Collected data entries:
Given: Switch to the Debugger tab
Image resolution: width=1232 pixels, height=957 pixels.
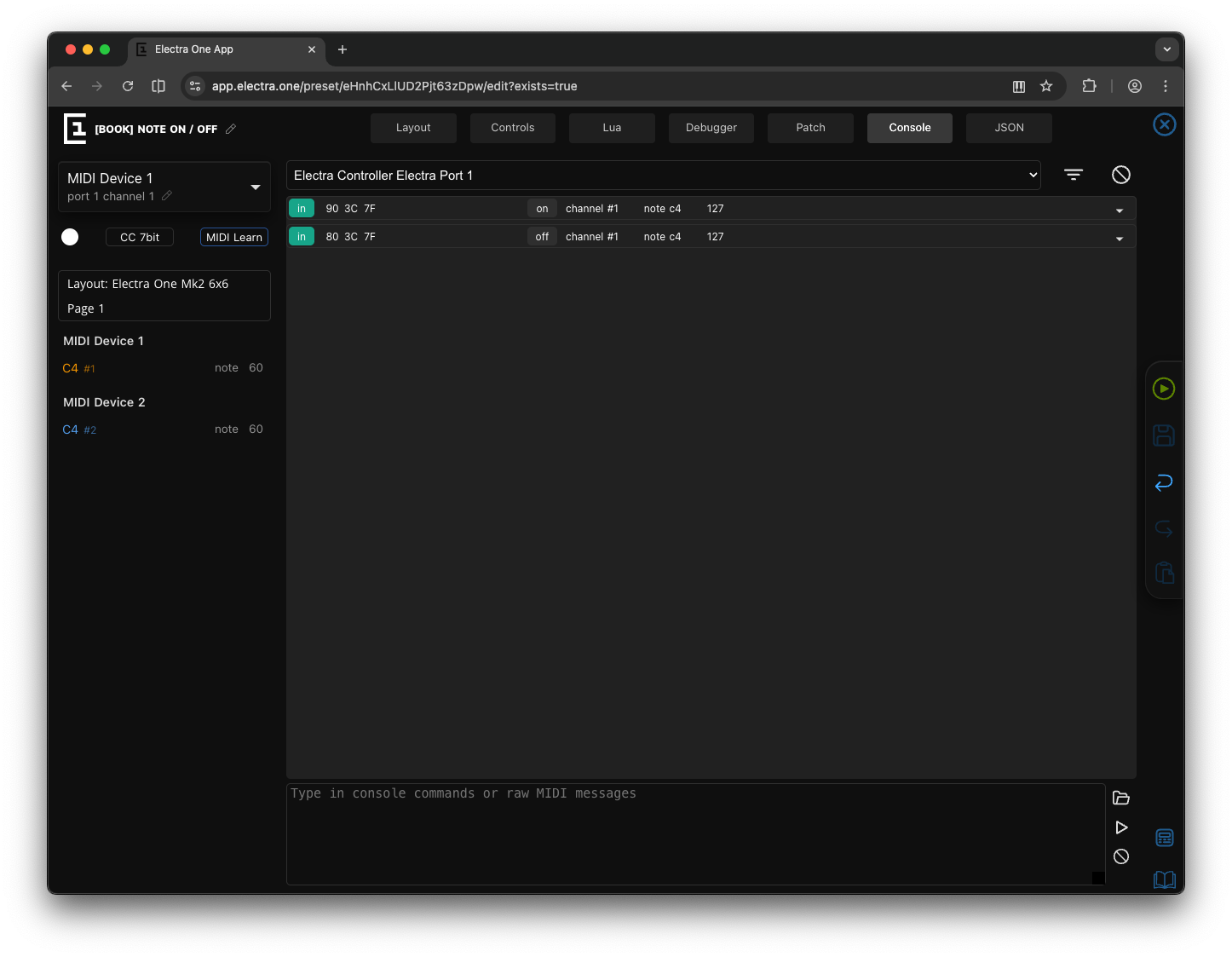Looking at the screenshot, I should (x=711, y=128).
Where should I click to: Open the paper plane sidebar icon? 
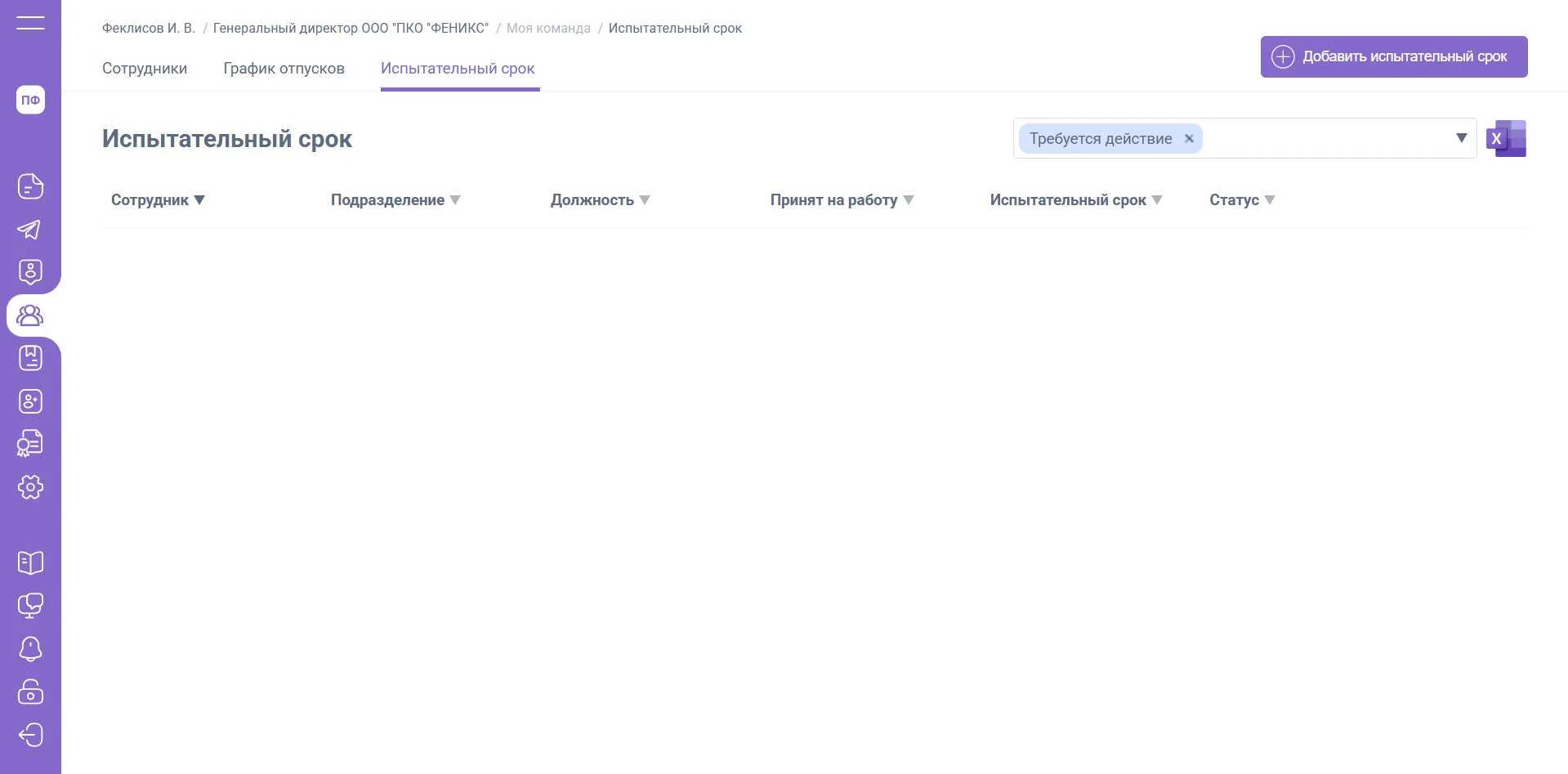pyautogui.click(x=29, y=230)
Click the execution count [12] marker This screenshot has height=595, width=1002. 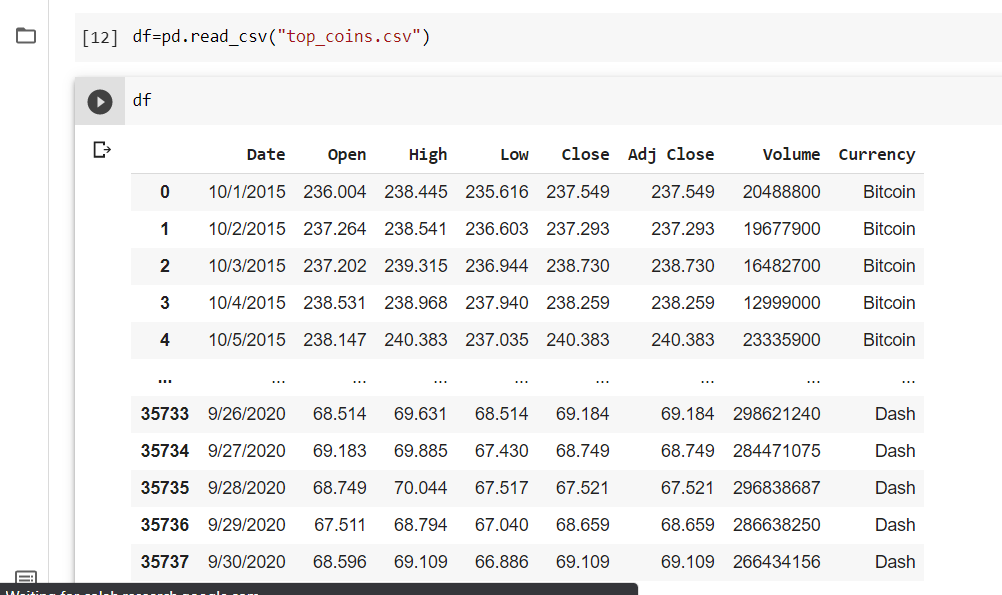click(99, 36)
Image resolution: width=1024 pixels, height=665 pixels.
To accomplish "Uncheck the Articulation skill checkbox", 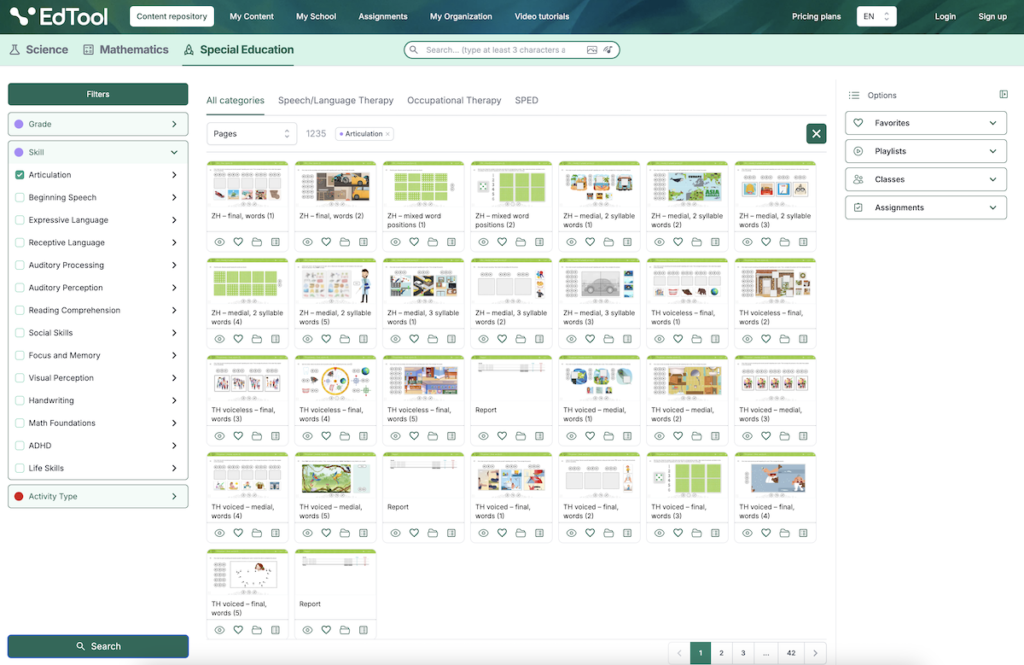I will pos(20,175).
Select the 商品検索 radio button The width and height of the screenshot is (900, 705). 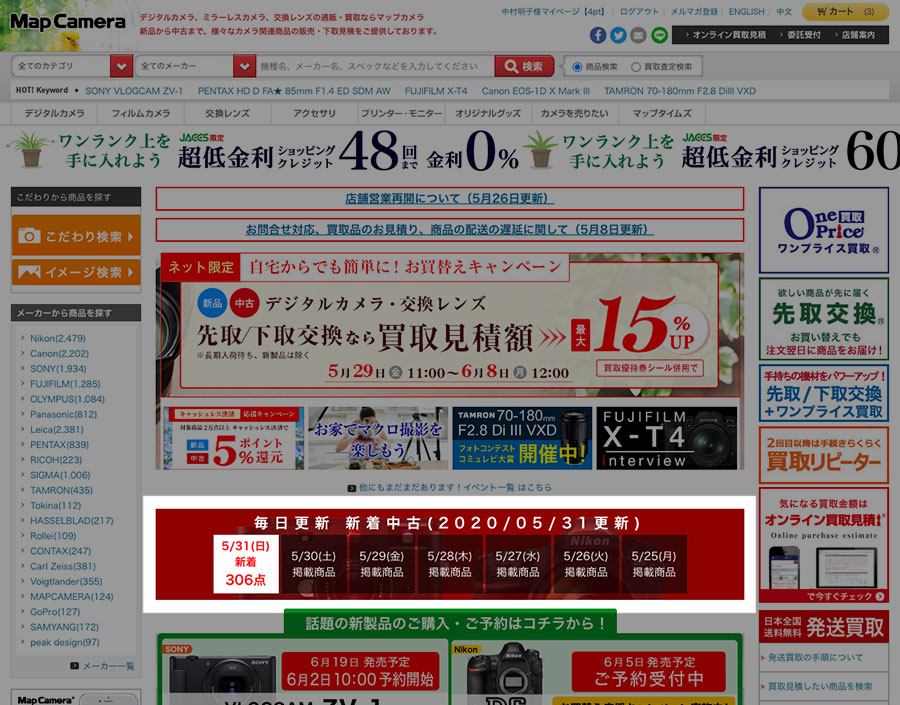578,67
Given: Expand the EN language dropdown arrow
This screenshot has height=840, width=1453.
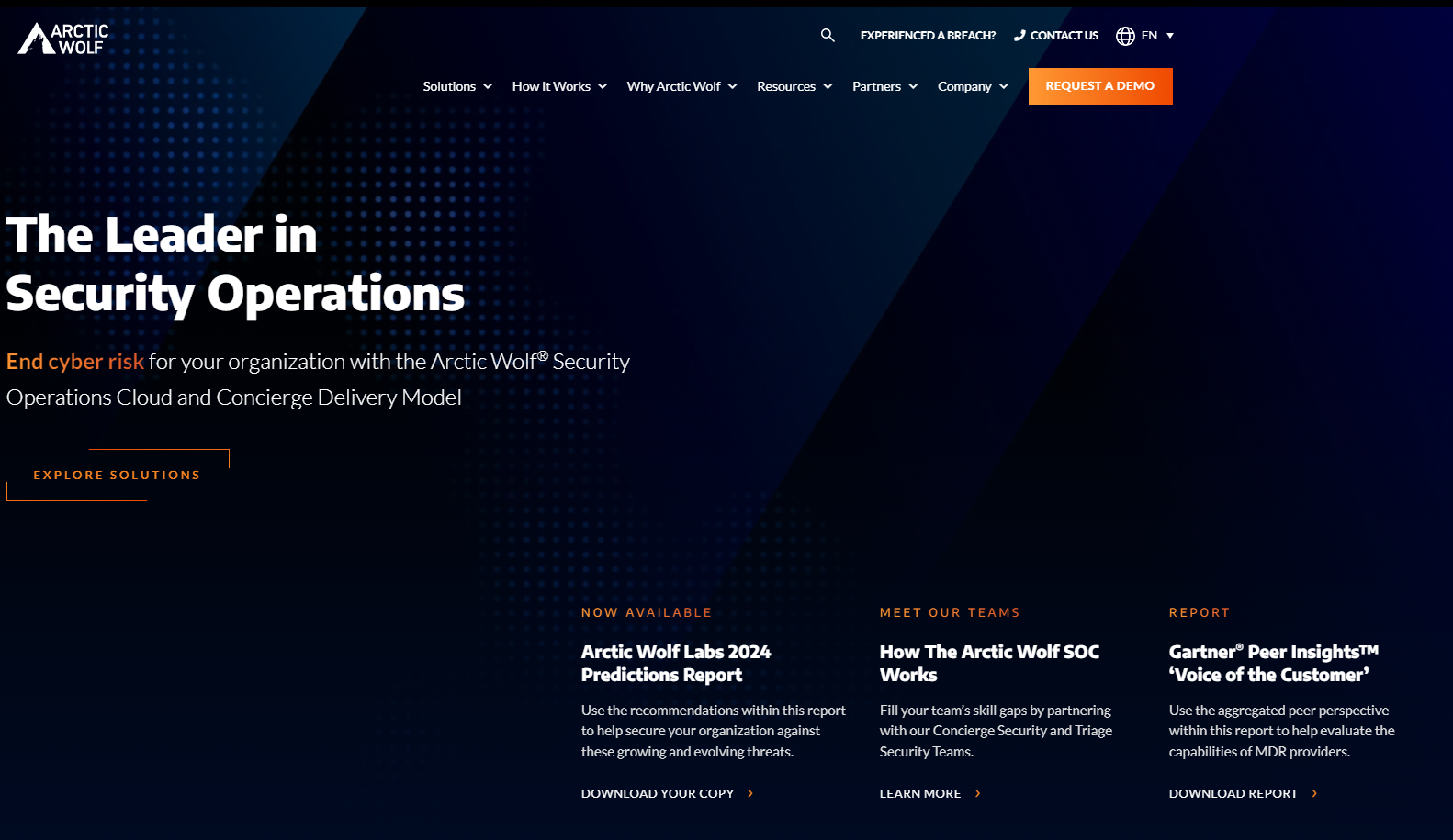Looking at the screenshot, I should 1170,36.
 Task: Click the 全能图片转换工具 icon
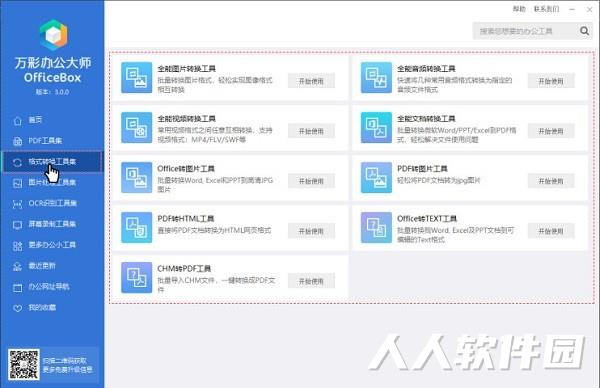click(137, 78)
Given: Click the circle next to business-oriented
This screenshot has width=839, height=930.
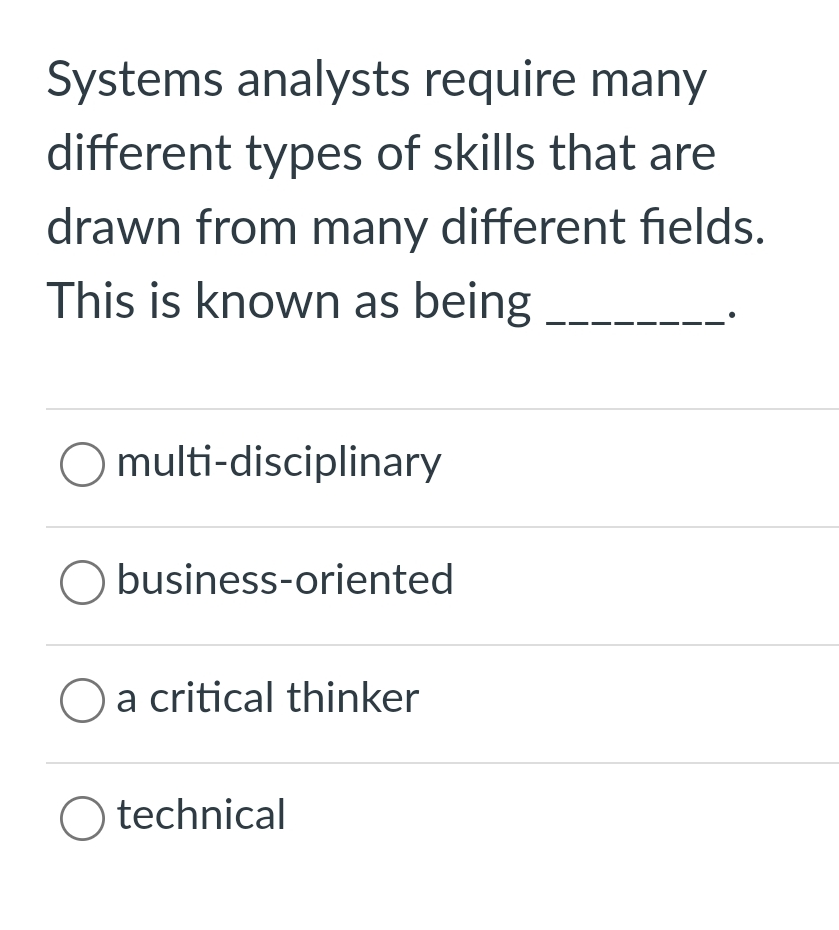Looking at the screenshot, I should [x=82, y=582].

→ **ACTION ITEM**
Nothing but the lines from the one with "Given: Expand the EN language dropdown arrow" through the end of the entries above, both included, should be set down, exactly and without pictures.

→ **ANSWER TO THE PROBLEM**
Given: Expand the EN language dropdown arrow
This screenshot has height=840, width=1453.
Looking at the screenshot, I should 1170,36.
 Task: Click the 全能图片转换工具 icon
click(137, 78)
Given: Click the circle next to business-oriented
This screenshot has width=839, height=930.
Looking at the screenshot, I should [x=82, y=582].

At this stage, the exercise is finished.